### DATA FOR ANALYSIS
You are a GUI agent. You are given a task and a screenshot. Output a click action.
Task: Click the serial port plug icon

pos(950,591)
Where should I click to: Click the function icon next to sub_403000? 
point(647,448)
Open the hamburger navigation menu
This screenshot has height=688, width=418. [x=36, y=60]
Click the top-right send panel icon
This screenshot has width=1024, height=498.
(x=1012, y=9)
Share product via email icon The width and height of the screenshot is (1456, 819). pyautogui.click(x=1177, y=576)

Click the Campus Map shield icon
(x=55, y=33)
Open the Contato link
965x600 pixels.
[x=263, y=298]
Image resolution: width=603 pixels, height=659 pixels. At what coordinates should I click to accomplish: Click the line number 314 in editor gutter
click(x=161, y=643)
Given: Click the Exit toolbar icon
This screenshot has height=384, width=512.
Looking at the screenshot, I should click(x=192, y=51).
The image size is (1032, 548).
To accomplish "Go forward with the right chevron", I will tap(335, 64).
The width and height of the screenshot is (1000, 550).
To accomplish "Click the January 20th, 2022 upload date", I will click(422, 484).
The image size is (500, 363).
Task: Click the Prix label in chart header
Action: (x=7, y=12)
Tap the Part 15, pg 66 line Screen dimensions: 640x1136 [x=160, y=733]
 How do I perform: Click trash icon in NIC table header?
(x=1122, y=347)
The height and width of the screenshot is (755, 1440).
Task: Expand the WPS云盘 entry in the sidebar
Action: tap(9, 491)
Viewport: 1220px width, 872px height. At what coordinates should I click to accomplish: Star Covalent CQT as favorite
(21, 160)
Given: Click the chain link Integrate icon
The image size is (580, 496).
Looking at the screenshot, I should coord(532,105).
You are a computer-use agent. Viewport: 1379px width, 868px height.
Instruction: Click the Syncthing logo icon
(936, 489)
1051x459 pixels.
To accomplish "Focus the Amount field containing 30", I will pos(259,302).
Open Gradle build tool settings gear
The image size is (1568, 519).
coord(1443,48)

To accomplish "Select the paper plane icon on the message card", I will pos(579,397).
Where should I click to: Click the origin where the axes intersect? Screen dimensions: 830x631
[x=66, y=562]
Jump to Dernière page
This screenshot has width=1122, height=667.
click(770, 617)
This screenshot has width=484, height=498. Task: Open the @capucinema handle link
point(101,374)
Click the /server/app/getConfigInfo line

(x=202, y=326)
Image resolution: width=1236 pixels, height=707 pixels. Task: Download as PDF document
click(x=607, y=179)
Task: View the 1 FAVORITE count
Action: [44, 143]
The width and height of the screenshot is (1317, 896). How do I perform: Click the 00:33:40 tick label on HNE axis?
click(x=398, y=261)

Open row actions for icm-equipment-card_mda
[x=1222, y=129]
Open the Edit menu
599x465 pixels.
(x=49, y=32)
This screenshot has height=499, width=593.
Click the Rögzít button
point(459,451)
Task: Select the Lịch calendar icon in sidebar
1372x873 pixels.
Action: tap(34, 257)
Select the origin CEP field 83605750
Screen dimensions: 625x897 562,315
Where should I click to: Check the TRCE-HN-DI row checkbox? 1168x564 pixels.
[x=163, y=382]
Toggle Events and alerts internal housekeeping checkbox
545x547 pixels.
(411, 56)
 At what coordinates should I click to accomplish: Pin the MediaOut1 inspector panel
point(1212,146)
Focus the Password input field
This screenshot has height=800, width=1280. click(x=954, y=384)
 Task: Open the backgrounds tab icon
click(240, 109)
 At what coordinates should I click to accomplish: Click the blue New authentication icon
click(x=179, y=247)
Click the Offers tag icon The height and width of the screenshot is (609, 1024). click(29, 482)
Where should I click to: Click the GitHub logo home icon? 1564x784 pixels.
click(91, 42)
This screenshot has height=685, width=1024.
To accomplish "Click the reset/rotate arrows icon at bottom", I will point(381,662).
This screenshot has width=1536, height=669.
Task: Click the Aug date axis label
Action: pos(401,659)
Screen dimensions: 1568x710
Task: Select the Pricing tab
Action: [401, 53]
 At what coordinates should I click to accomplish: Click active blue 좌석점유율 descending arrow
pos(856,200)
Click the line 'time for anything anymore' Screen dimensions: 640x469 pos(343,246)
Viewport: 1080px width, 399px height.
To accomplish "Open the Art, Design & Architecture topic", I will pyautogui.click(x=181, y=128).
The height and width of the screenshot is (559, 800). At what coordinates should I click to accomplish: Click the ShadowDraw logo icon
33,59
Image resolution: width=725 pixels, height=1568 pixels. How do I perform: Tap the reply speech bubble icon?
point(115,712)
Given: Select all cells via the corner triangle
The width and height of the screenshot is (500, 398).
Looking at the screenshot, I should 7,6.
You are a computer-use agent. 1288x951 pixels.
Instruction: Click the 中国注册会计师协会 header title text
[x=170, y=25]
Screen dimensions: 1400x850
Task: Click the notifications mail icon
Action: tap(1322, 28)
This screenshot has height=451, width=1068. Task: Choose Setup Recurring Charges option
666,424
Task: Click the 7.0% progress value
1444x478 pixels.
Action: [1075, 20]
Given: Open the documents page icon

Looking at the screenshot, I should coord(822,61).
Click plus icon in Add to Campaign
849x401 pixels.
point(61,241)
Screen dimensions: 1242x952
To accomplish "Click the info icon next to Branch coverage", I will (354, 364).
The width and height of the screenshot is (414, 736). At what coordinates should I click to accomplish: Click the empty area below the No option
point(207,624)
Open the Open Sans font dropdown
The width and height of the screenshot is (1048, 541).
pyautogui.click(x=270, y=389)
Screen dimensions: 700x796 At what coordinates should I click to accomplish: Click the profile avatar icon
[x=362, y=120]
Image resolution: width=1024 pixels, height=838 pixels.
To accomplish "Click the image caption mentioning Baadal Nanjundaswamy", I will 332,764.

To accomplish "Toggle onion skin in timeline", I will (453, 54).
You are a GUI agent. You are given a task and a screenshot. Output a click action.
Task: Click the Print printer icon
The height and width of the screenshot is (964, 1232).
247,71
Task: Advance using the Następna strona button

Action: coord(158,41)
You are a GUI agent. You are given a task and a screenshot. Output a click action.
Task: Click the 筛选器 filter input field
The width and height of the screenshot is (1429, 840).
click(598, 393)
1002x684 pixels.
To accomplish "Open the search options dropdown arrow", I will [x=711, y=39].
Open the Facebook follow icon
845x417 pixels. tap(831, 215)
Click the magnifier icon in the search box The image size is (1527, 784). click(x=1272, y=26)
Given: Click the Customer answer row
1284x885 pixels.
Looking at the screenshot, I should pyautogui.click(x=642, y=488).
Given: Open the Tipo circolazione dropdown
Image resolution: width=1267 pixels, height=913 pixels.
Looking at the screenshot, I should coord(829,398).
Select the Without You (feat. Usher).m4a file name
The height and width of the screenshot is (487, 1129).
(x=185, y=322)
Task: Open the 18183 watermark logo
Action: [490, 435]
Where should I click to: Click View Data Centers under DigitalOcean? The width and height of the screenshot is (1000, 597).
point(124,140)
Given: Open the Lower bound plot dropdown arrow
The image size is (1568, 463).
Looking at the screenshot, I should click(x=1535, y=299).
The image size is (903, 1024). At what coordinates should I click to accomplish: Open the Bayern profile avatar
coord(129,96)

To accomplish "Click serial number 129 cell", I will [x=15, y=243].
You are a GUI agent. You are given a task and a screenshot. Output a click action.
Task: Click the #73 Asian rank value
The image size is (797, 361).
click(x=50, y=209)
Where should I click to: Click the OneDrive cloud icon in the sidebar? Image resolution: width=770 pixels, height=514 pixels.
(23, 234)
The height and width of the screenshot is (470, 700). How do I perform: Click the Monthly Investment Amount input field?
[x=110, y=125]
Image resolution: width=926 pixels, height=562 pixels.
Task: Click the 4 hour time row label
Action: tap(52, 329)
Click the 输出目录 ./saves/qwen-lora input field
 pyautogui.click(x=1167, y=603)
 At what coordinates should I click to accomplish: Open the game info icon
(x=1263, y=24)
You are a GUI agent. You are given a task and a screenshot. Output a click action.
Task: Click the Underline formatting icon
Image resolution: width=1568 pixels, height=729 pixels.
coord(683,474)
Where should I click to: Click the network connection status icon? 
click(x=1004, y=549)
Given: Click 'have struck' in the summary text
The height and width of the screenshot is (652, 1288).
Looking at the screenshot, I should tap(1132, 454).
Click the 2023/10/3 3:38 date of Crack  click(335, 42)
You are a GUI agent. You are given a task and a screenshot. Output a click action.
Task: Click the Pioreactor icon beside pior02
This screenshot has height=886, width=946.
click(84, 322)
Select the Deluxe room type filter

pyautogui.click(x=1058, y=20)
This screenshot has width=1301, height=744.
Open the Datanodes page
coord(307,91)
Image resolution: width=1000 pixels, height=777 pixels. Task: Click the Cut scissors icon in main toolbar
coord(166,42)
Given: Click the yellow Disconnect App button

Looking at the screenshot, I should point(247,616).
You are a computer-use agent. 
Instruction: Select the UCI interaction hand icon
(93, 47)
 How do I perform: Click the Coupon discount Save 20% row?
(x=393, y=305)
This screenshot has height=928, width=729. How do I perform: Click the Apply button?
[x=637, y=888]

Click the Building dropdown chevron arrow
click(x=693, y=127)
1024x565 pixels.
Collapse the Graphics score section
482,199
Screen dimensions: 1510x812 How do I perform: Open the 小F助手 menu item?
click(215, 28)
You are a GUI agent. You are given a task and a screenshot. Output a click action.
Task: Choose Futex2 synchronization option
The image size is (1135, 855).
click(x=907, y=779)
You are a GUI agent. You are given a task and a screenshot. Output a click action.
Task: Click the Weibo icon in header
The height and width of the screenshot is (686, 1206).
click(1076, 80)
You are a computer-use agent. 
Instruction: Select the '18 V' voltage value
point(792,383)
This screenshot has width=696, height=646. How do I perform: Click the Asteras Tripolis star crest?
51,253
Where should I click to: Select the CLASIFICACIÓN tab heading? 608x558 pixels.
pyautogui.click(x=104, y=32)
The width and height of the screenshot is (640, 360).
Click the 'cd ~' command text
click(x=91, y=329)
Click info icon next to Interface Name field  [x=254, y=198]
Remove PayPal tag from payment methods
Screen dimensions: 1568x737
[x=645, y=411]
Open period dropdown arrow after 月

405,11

### EXERCISE PROMPT
In the material, find each line with the word "search" and list it.

### ANSWER BOX
To accomplish "Open the search options dropdown arrow", I will [x=711, y=39].
Click the magnifier icon in the search box The image size is (1527, 784). click(x=1272, y=26)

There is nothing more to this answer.